EXERCISE PROMPT
From the first line to the last, print the data exactly as it appears.

╭─ LISTED ENTRIES

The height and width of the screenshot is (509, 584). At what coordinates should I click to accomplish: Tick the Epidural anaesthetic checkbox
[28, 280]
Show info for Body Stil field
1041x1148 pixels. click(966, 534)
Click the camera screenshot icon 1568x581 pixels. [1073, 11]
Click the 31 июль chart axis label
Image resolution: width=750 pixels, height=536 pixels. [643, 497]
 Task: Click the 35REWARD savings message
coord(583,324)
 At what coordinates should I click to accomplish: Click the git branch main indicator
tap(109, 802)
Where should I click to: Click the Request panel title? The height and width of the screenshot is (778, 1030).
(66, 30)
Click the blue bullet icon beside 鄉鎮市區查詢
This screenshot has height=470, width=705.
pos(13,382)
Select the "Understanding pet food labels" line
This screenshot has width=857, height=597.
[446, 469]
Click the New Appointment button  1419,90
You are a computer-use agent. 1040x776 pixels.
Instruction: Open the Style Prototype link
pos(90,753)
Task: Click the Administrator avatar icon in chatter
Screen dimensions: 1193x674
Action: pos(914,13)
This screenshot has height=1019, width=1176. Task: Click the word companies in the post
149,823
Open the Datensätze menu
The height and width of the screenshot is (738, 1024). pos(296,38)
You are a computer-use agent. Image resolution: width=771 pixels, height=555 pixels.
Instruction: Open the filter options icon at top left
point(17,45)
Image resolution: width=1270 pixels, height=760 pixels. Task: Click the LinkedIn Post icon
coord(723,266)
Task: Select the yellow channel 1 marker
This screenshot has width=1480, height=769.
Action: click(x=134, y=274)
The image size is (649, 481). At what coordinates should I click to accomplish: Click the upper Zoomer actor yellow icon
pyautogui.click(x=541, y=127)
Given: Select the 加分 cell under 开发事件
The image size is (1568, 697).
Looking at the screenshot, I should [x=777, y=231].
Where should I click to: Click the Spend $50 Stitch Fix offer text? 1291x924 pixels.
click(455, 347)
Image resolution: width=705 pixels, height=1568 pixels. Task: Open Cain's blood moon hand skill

╰─

ANSWER SPACE
The height and width of the screenshot is (509, 584). At what coordinates should I click to accomplish: Tick the Epidural anaesthetic checkbox
[28, 280]
Show info for Body Stil field
1041x1148 pixels. click(966, 534)
Click the camera screenshot icon 1568x581 pixels. [1073, 11]
Click the 31 июль chart axis label
Image resolution: width=750 pixels, height=536 pixels. [643, 497]
 Task: Click the 35REWARD savings message
coord(583,324)
 At what coordinates should I click to accomplish: Click the git branch main indicator
tap(109, 802)
Where should I click to: Click the Request panel title? The height and width of the screenshot is (778, 1030).
(66, 30)
Click the blue bullet icon beside 鄉鎮市區查詢
This screenshot has height=470, width=705.
pos(13,382)
Select the "Understanding pet food labels" line
This screenshot has width=857, height=597.
[446, 469]
Click the New Appointment button  1419,90
You are a computer-use agent. 1040x776 pixels.
Instruction: Open the Style Prototype link
pos(90,753)
Task: Click the Administrator avatar icon in chatter
Screen dimensions: 1193x674
Action: pos(914,13)
This screenshot has height=1019, width=1176. Task: Click the word companies in the post
149,823
Open the Datensätze menu
The height and width of the screenshot is (738, 1024). pos(296,38)
You are a computer-use agent. Image resolution: width=771 pixels, height=555 pixels.
Instruction: Open the filter options icon at top left
point(17,45)
Image resolution: width=1270 pixels, height=760 pixels. Task: Click the LinkedIn Post icon
coord(723,266)
Task: Select the yellow channel 1 marker
This screenshot has width=1480, height=769.
Action: click(x=134, y=274)
The image size is (649, 481). At what coordinates should I click to accomplish: Click the upper Zoomer actor yellow icon
pyautogui.click(x=541, y=127)
Given: Select the 加分 cell under 开发事件
The image size is (1568, 697).
Looking at the screenshot, I should [x=777, y=231].
Where should I click to: Click the Spend $50 Stitch Fix offer text? 1291x924 pixels.
click(455, 347)
Image resolution: width=705 pixels, height=1568 pixels. Task: Open Cain's blood moon hand skill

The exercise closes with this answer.